To artist Eric Rauseo, hope looks like a sunflower. To Narsiso Martinez, it’s a graduate’s cap and gown. For artist Mister Toledo, what evokes the sentiment is a tiny finch with a keyway in its chest, a brass key clutched in its beak.
Posed with a simple prompt, to create an illustration that either sent a message of hope or embodied the spirit of it, “Couriers of Hope,” a new group exhibition presented by the Port City Creative Guild, features the imaginations of over 80 artists, rendered on envelopes.
Inspired by the mail art movement of the 1960s, which centered on sending small-scale artwork through the mail, artists were allowed free rein on their choice of paper-carrying canvas for the exhibition. Some chose crisp new envelopes; others penned over bill sleeves; some unearthed a few vintage postcards.
The results are 120 beautiful, charismatic mixed-media illustrations, spanning an amalgam of styles from pop to surrealist, abstract to photorealist and every other crossover and subculture in between. The exhibition will be available for viewing both online and in-person though the window of the historic Psychic Temple of the Holy Kiss building in Downtown beginning Jan. 19 until Feb. 28, 2021.
“Port City Creative Guild was established with hopes to bring the Long Beach art community together. We wanted to stress the importance of supporting artists and their crafts by focusing on art appreciation and education,” Julia Huang, CEO of the Long Beach communications agency Intertrend, which is one of the show’s curators, said in a statement. “We are beyond thrilled that so many artists came together.”
“Couriers of Hope” was a four-month long, massive undertaking involving 10 local art institutions who acted as curators and liaison between the 80 some artists, most of whom call Long Beach home.
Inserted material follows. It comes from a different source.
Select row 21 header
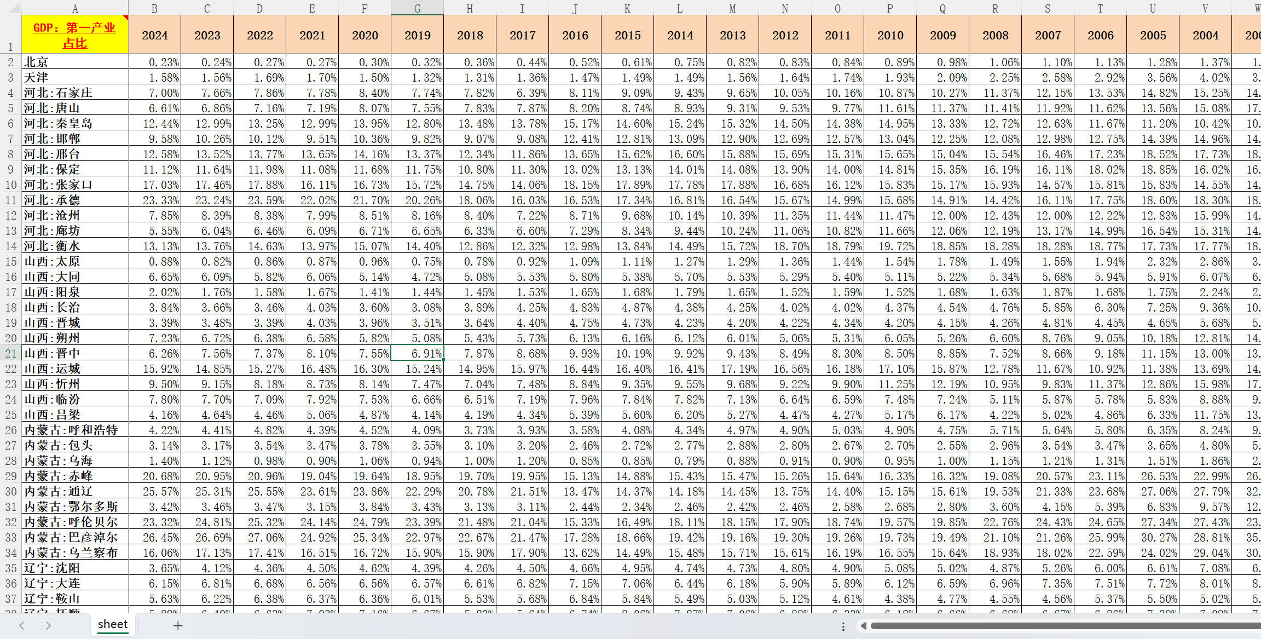 (x=10, y=353)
This included Intertrend’s nonprofit arm Creative Class Collective, Flatline gallery, Icehouse x Ink and Drink, Compound, Inspired LBC, Creative Arts Coalition to Transform Urban Spaces, CSULB’s Carolyn Campagna Kleefeld Contemporary Art Museum, the Pacific Island Ethnic Art Museum, the Arts Council for Long Beach and the Long Beach Museum of Art.
Aside from the admiration of the 1960s movement, the decision to use envelopes as a canvas seemed fitting for the Port City Creative Guild, which wanted to create an exhibition that was in line with the nation’s current climate, that is, a reminder that despite our homebound lives, digital communication is not the only mode of connection.
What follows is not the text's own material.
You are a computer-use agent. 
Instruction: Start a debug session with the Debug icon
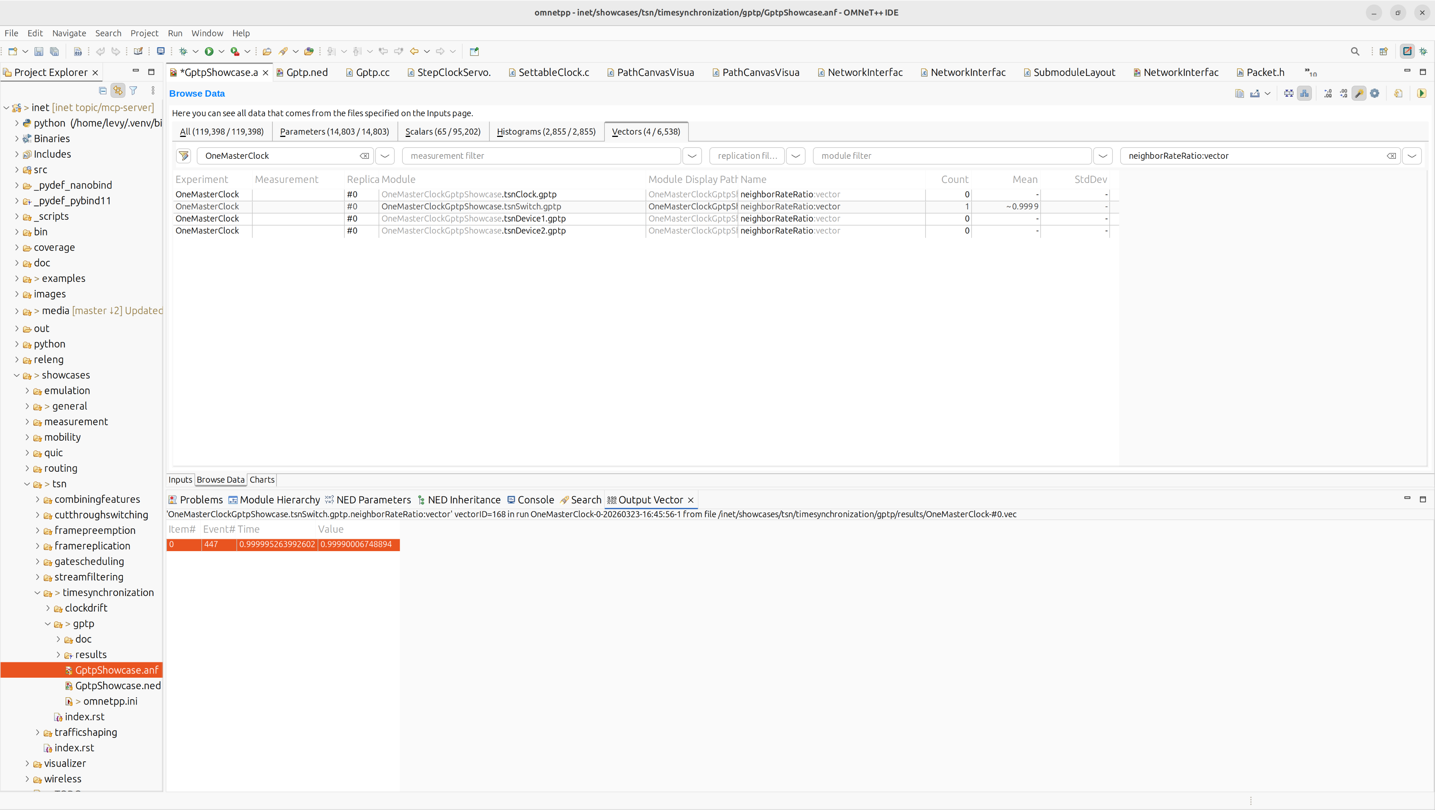pyautogui.click(x=183, y=51)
They also sought to keep it egalitarian: What’s a more readily available and accessible art supply than an envelope? Even through the COVID-19 pandemic, and the U.S. Postal Service crisis, the gas bill still arrives—as illustrated by Narsiso Martinez’s piece, “Works on Envelopes III.”
But there was one more idea behind the thin, delicate rectangular medium, one that was meant for Long Beach Unified School District students. While none of the art will be available for sale, LBUSD students will get the chance to take home a piece for themselves. Over 300 art kits were sent to LBUSD high schools, inviting the students to create their own hope-inspired piece to trade with one of the exhibition’s artworks.
“In this way, many new conversations between young people and artists will be started over what they have made,” Port City Creative Guild said in a statement.
Once the exhibition ends, students will be permitted to trade their work.
“Couriers of Hope” will be available for in-person viewing from 9 a.m. to 6 p.m. seven days a week beginning Jan. 19 through Feb. 26, 2021. The exhibition can be seen through a window at Intertrend’s offices at the historic Psychic Temple of the Holy Kiss at 228 E. Broadway. The exhibition will be available for viewing online via the Port City Creative Guild website.